Describing the NHS England figures as “a cause for grave concern”, the leader of Britain’s AE doctors, Cliff Mann, said this winter was shaping up to be the toughest the NHS had ever faced.
“All the worrying indicators are up already. And they seem to indicate that this winter will probably be worse than last winter, which was the worst we have ever had, a tipping point for the NHS’s delivery of acute care.”
Mann, who is president of the College of Emergency Medicine (CEM), which represents AE doctors, added: “It’s not chaos in emergency departments, but it is a crisis. Colleagues at hospitals report that there are almost daily instances in most AE departments of patients facing extended trolley waits.”
‘Exit blocks’ - the inability to move patients elsewhere, even when they have been declared fit to leave hospital - were a major problem.
“That could be the lack of transport to get a patient from an acute hospital to a bed in a community hospital, or the fact that there’s nowhere for the patient to go,” said Mann.
“People call it ‘bed blocking’, but it’s not the patients who are blocking the system; it’s the system blocking the patients”.
The most recent data available from NHS England shows that the number waiting over four hours reached levels this summer that are more normal for the winter months: The number waiting longer than four hours in AE departments in England rose in September this year to 69,268, compared with 48,283 in September 2011, an increase of 43%.
The total waiting more than four hours before admission, transfer or discharge between April and October this year was 513,626, compared with 356,056 in the same period in 2011.
The number waiting more than four hours during a single week in mid-August was higher, at 17,037, than the total during a week in mid-January 2011 (16,479).
“Trolley waits” reached 87,186 between April and October, compared with 47,644 over the same period in 2011.
Days lost because of delayed discharges or “bed blocking” rose to 75,297 in September this year, against 60,316 in September 2010.
A department of health spokesman said: “We know the NHS is under increasing pressure, but AE departments have still been seeing 95% of their patients within four hours since the end of April. This is testament to the hard work of staff. More work needs to be done, so we are investing £500mn over the next two years to help AE departments through winter. Longer term, our £3.8bn integration fund will focus on joining up health and care services, keeping people healthier and treating them closer to home.”
Shadow health secretary Andy Burnham accused ministers of having “left the NHS on the brink of its most dangerous winter in years” and of refusing to heed warnings about the looming crisis.

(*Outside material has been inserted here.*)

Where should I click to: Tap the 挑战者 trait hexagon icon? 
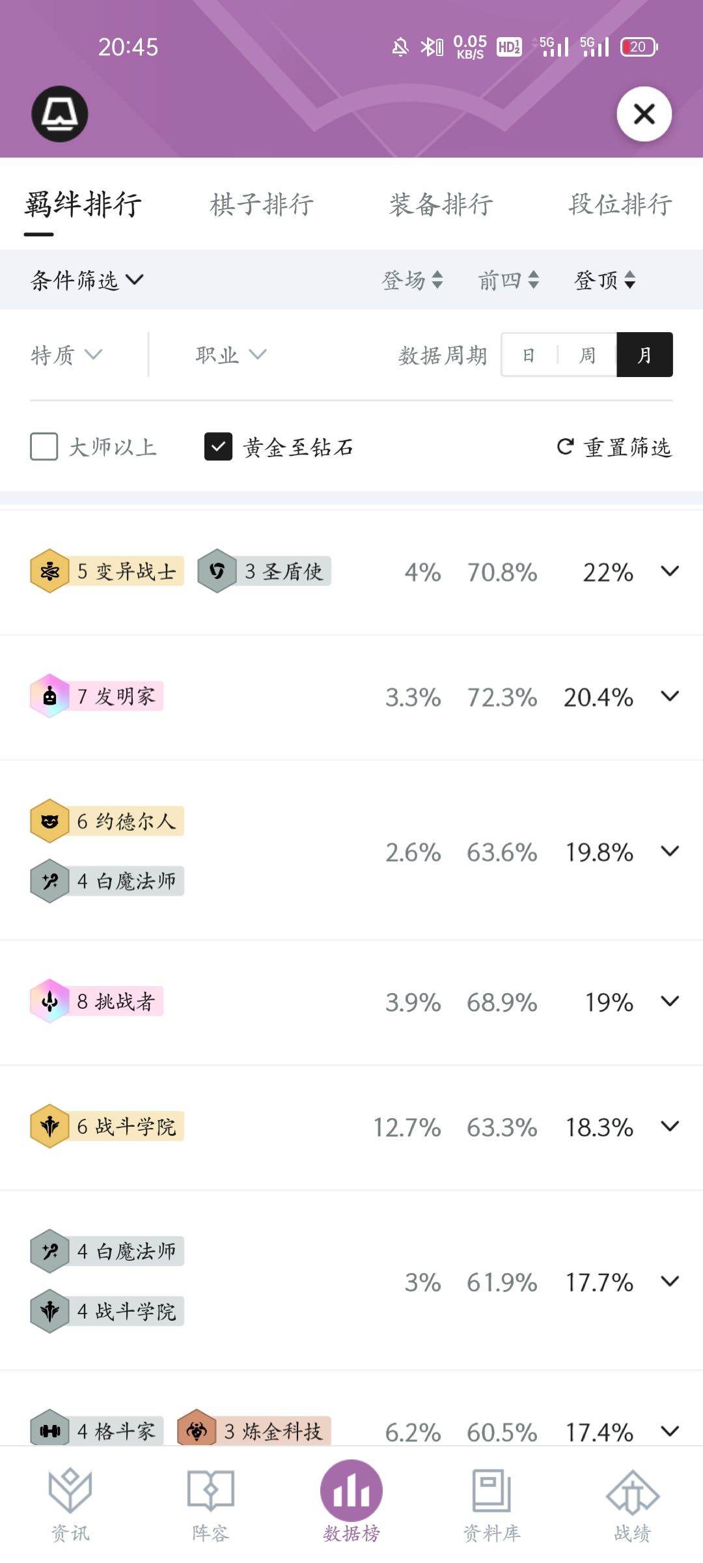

“These worrying new figures expose the intense pressure that England’s AEs and hospitals are under. Too many are already sailing dangerously close to the wind, and that is before the winter has even started. AEs suffered their first summer crisis in living memory, with thousands more patients stuck in queueing ambulances and on trolleys in corridors.”
After last winter, when the number of people not seen within four hours in AE did not fall as usual at the end of February, NHS England chief executive Sir David Nicholson ordered the service to prepare for this coming winter earlier than usual.